- Flag of Virginia
- Active: June 22, 1861 to August, 1862
- Country: Confederate States of America
- Allegiance: Virginia
- Branch: Confederate States Army
- Type: Artillery battery
- Engagements: American Civil War Battle of Fort Donelson;

Commanders
- Notable commanders: Cpt. Stephen Adams

= Gauley Artillery =

Confederate States army unit

The Gauley Artillery, also known as Adams`s Battery, was a unit of the Confederate States Army that operated in western Virginia and Tennessee during the early years of the American Civil War.

It was organized by Cpt. Stephen Adams, who was the commonwealth attorney for the counties of Raleigh and Fayette.
The men were recruited from the 184th Regiment of Virginia Militia and the company strength was 125 men. It was mustered into Confederate service on June 22, 1861. They were sent to White Sulphur Springs and assigned to artillery service.
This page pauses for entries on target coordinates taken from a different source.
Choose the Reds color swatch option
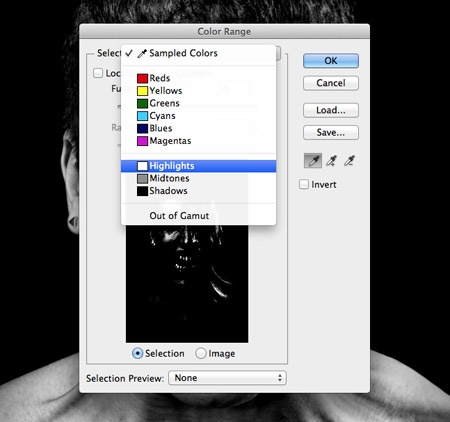 tap(142, 78)
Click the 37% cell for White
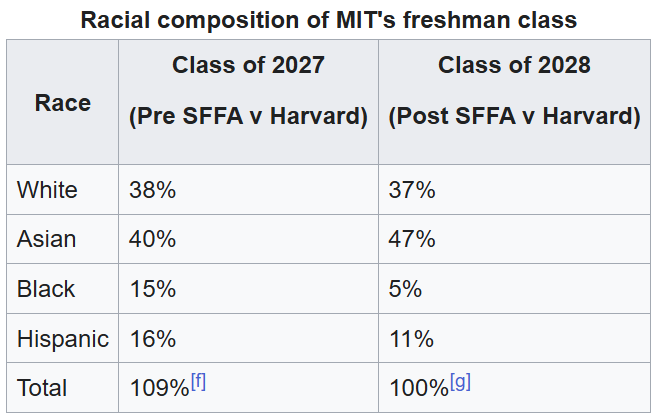 pyautogui.click(x=514, y=190)

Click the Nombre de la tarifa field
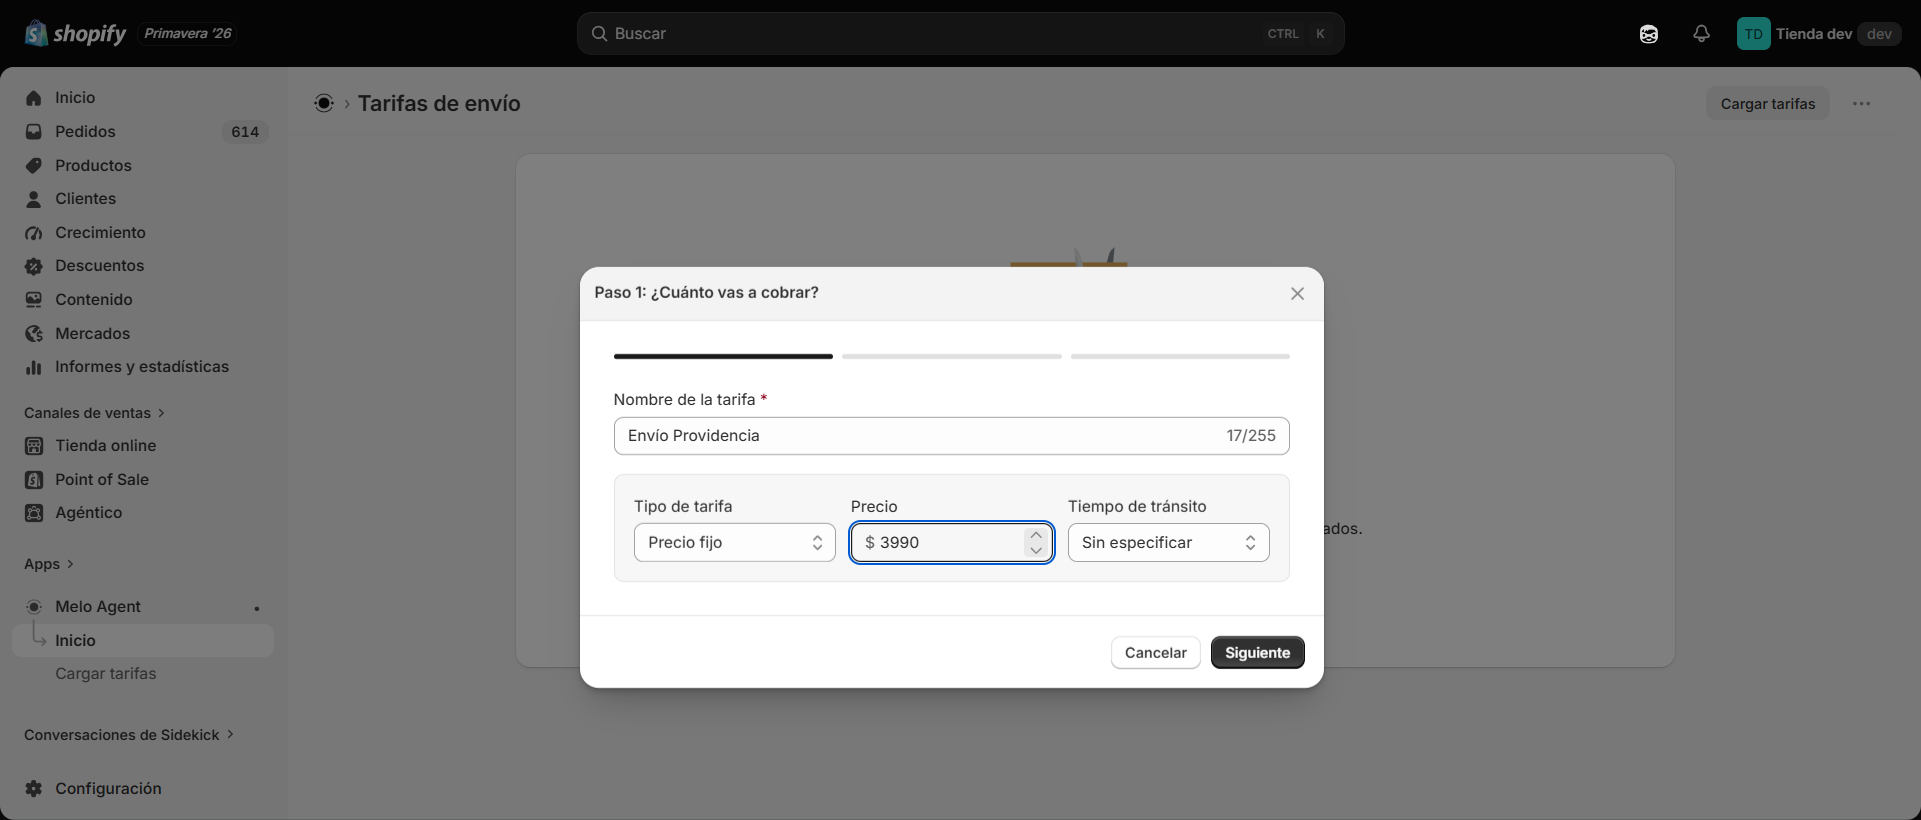952,436
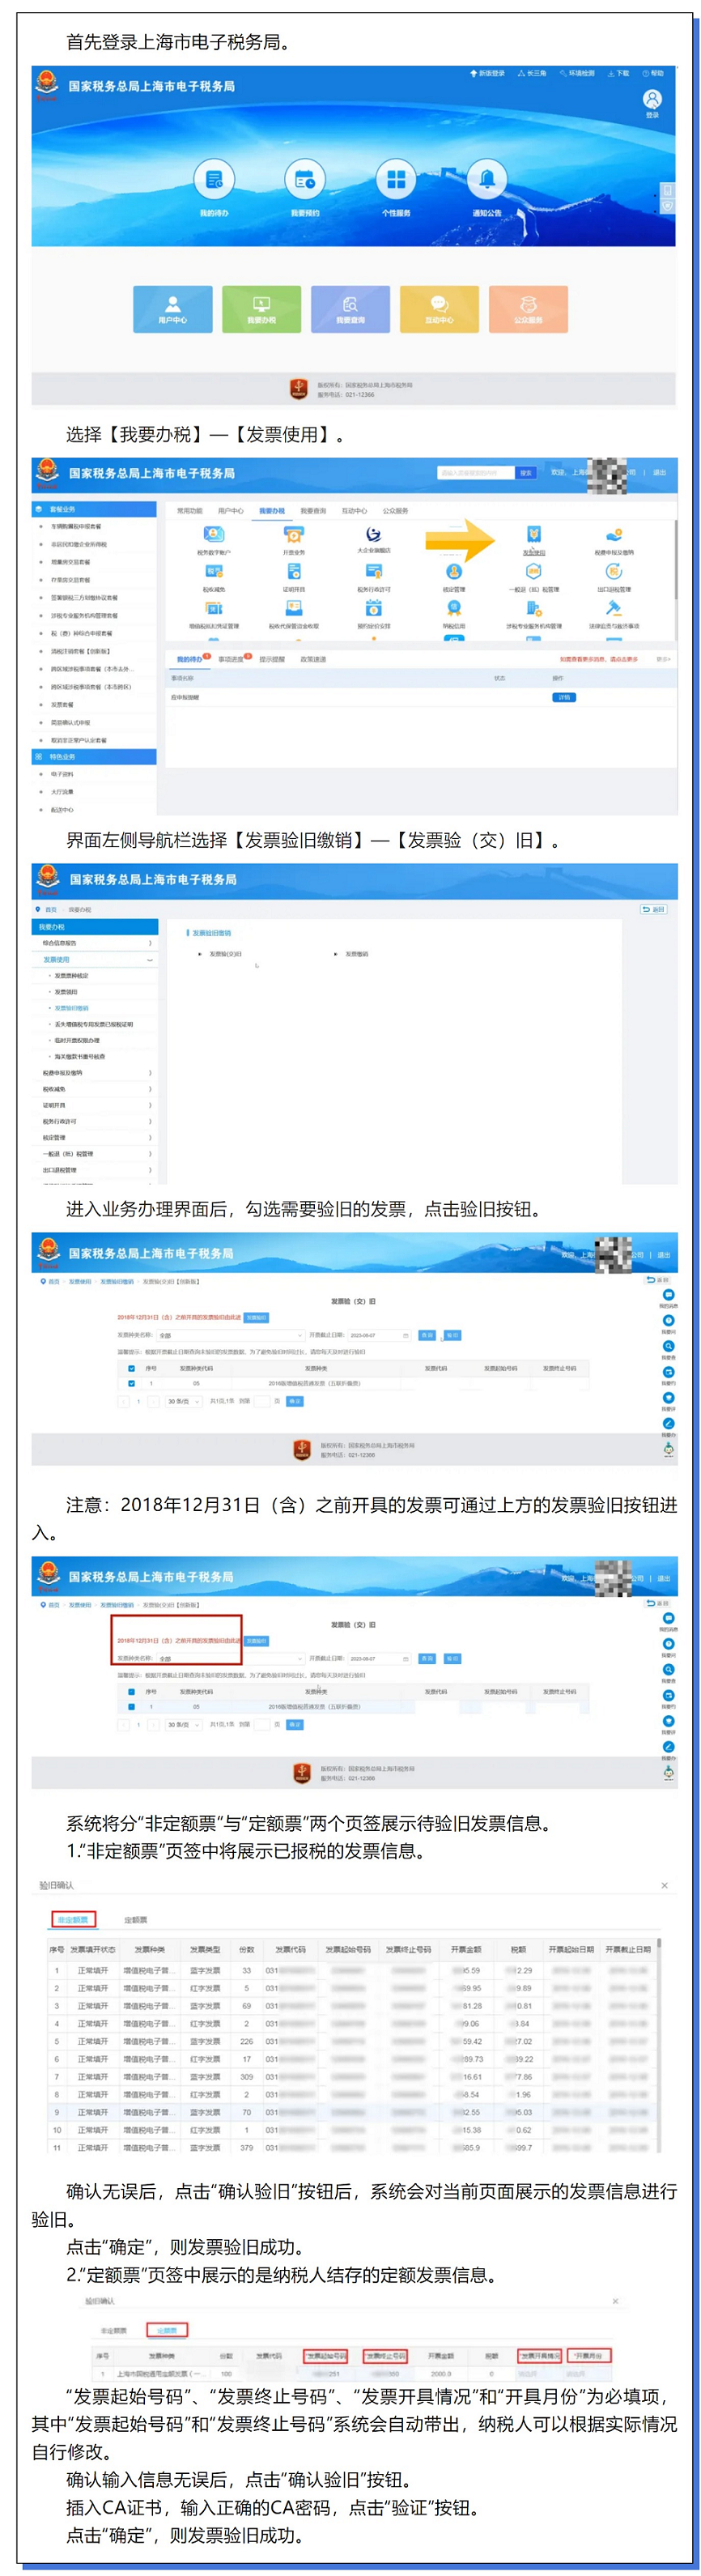Viewport: 701px width, 2576px height.
Task: Switch to 定额票 tab above the invoice table
Action: click(135, 1920)
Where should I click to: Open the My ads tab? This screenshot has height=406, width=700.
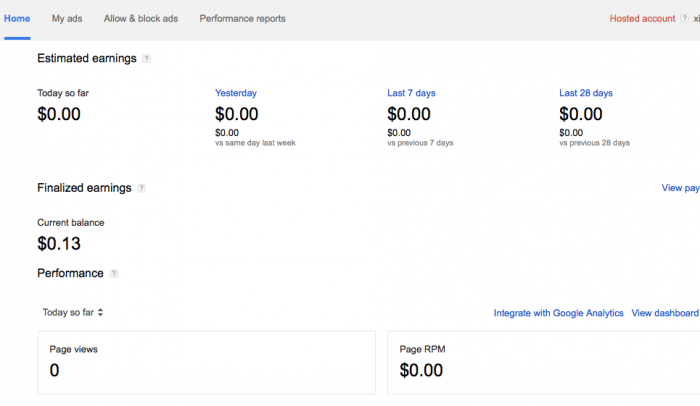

They were supplied with 4 artillery pieces, three 6-pounder smooth bore and one 10-pounder, which had been locally made. It was 2 months before enough horses were found to compose the teams for the unit. During this time an outbreak of measles was infecting the area.
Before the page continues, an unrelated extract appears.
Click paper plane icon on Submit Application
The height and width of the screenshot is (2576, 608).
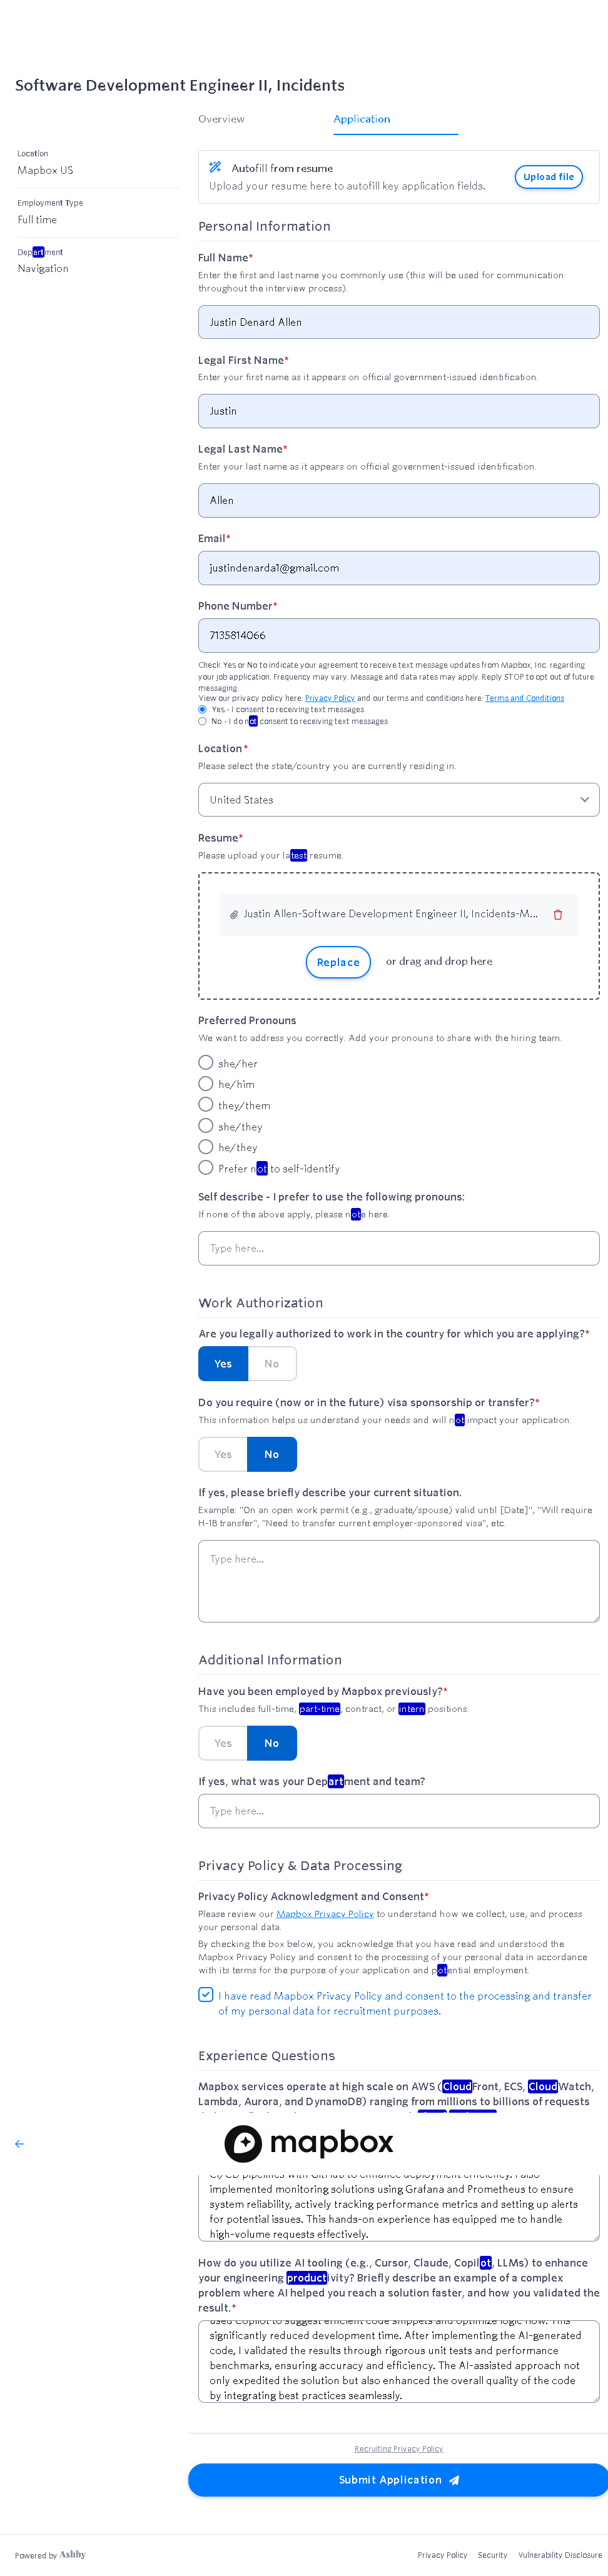click(455, 2479)
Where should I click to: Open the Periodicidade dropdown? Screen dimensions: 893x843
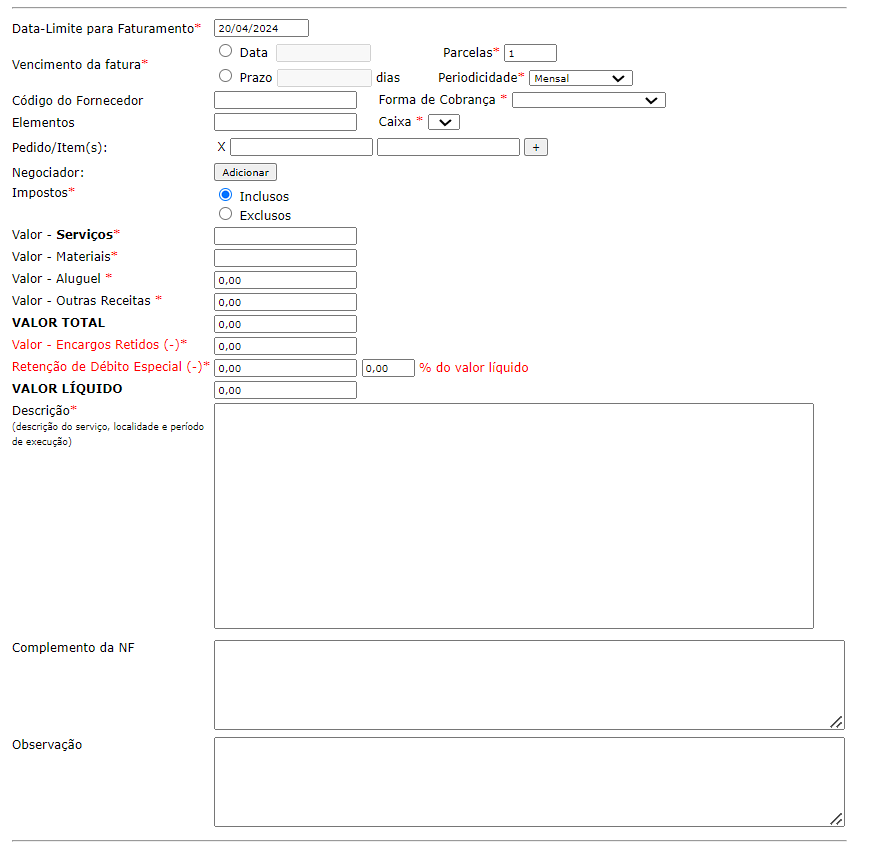click(580, 78)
The battery was assigned to the command of Brig. Gen. John B. Floyd, and placed on Cotton Hill, overlooking Gauley Bridge. In January 1862 they were assigned to the command of Col. John McCausland and transferred west to Fort Donelson in Tennessee. At the surrender of the fort to Union forces on Feb. 16, 1862, the battery was imprisoned at Camp Douglas, and later exchanged.

Cpt. Adams, who had not been at Fort Donelson at that time, had recruited more men for the battery, which was reorganized on August 24, 1862, but on Sept. 1 they were incorporated into the 30th Virginia Sharpshooters Battalion as Co. A., effectively ending the independent battery.